Dozens of Somali-owned non-emergency medical transportation companies have been collecting government funds while literally transporting no one, according to independent media reports on the latest Minnesota fraud scandal.

Nick Shirley and David Hoch, who have exposed fraud involving billions in taxpayer funds in Minnesota, reported that entire transportation companies in the state exist only on paper. They visited 70 of the companies and found nothing. No offices, vehicles, or business activity at all.

Nick Shirley, left, and David Hoch / X

“What I believe is the core of all this is this non-emergency medical transportation. A search showed that Minnesota recognizes 1,020 NEMT [Non-Emergency Medical Transport] companies. Almost 900 of them are Somali-owned,” Hoch told Treasury Secretary Scott Bessent. Hoch added: “In the second video, Nick Shirley and I went to 16 of them — I’ve actually been to about 70 of them. They don’t exist.”

And when you connect transportation fraud to interpreter services, the scam actually gets bigger. Hoch says that when Somali patients are set to go to the doctor, they suddenly “forget” how to speak English, triggering the use of paid interpreters.

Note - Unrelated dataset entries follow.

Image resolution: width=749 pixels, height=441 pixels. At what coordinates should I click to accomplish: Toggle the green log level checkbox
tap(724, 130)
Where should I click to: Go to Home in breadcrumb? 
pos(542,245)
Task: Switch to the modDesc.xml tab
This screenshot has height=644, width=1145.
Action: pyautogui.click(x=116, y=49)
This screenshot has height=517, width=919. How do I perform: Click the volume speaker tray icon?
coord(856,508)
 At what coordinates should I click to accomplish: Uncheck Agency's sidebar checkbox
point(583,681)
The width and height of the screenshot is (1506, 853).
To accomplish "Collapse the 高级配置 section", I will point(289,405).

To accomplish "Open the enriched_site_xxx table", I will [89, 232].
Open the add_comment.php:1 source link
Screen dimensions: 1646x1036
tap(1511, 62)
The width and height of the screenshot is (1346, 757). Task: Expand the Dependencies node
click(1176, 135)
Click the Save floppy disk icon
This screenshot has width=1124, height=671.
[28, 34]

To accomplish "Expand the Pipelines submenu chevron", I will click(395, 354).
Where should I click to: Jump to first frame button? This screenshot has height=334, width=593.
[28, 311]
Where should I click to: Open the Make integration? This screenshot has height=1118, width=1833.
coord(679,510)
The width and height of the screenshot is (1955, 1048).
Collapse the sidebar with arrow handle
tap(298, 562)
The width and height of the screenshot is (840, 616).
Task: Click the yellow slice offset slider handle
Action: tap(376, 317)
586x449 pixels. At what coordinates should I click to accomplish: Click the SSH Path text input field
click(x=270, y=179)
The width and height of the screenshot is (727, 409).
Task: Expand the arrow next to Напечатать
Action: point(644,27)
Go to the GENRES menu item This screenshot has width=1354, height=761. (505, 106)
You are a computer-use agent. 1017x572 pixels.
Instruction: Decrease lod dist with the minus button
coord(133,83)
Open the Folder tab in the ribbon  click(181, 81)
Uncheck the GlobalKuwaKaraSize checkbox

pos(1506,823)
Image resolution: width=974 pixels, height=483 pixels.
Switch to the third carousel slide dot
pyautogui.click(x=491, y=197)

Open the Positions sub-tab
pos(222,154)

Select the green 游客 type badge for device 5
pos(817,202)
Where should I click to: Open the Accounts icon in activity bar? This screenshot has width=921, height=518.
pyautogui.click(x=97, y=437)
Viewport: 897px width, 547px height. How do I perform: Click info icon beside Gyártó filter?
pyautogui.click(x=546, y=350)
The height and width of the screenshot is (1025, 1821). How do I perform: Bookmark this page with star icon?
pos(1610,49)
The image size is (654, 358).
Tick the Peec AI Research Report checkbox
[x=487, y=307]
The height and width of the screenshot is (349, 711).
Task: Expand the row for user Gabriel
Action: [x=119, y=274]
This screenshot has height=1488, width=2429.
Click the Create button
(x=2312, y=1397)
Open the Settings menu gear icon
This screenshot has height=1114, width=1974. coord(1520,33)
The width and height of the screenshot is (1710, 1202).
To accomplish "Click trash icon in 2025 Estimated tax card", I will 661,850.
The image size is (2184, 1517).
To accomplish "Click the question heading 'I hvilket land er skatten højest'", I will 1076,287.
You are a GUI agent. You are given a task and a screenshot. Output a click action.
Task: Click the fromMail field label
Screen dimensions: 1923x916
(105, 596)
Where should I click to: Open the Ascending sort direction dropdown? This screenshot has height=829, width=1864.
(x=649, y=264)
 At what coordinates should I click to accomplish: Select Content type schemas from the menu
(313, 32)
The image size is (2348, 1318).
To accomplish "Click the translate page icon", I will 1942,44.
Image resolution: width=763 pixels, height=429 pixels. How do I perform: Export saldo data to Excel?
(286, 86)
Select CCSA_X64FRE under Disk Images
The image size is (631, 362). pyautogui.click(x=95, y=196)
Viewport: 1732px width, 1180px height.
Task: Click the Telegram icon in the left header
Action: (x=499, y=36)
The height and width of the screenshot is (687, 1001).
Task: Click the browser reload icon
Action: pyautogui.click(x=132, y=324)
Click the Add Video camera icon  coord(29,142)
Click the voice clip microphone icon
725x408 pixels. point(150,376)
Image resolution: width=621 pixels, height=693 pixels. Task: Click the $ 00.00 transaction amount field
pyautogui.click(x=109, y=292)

And those interpreters bill around $100 an hour. The interpreters also need transportation, as do the patients. Round trip… appointment after appointment. And all of it is billed to the government. And none of it actually happens in the cases of companies visited by Shirley and Hoch.

Shirley and Hoch visited the transport companies to find the addresses went to places with “no vehicles.” Fronts included “an apartment building. One of them is a liquor store. Another one is a wire transfer. Another one is totally unrelated — it’s a grocery store. There are no vehicles. The vast majority of these companies exist on paper only. They are not real.”

On average non-emergency medical transport companies in the United States have about “20 vehicles and each vehicle generates about $70,000 a year.” Shirley and Hoch noted: “800 companies, 20 vehicles, $70,000 a year? It’s an enormous sum of money that’s going out.”

Multiple news sources, including Minnesota’s Alpha News, have reported that there are suitcases stuffed with cash being taken to Dubai and ending up in Somalia. There is a Byzantine path through which government money is freely given for a Somali-run non-emergency medical transportation system, whose vans have been parked for years.

Hoch advised Bessent: “You gotta drop down like Batman on DHS” — the government agency doling out the money — “because they’re the ones writing the checks. They’re the ones allowing the fraud to happen.”

“Look, you can blame the Somalis but if you stick your hand out and someone puts $100 in it?” he said they’d keep doing it if the government is handing it out.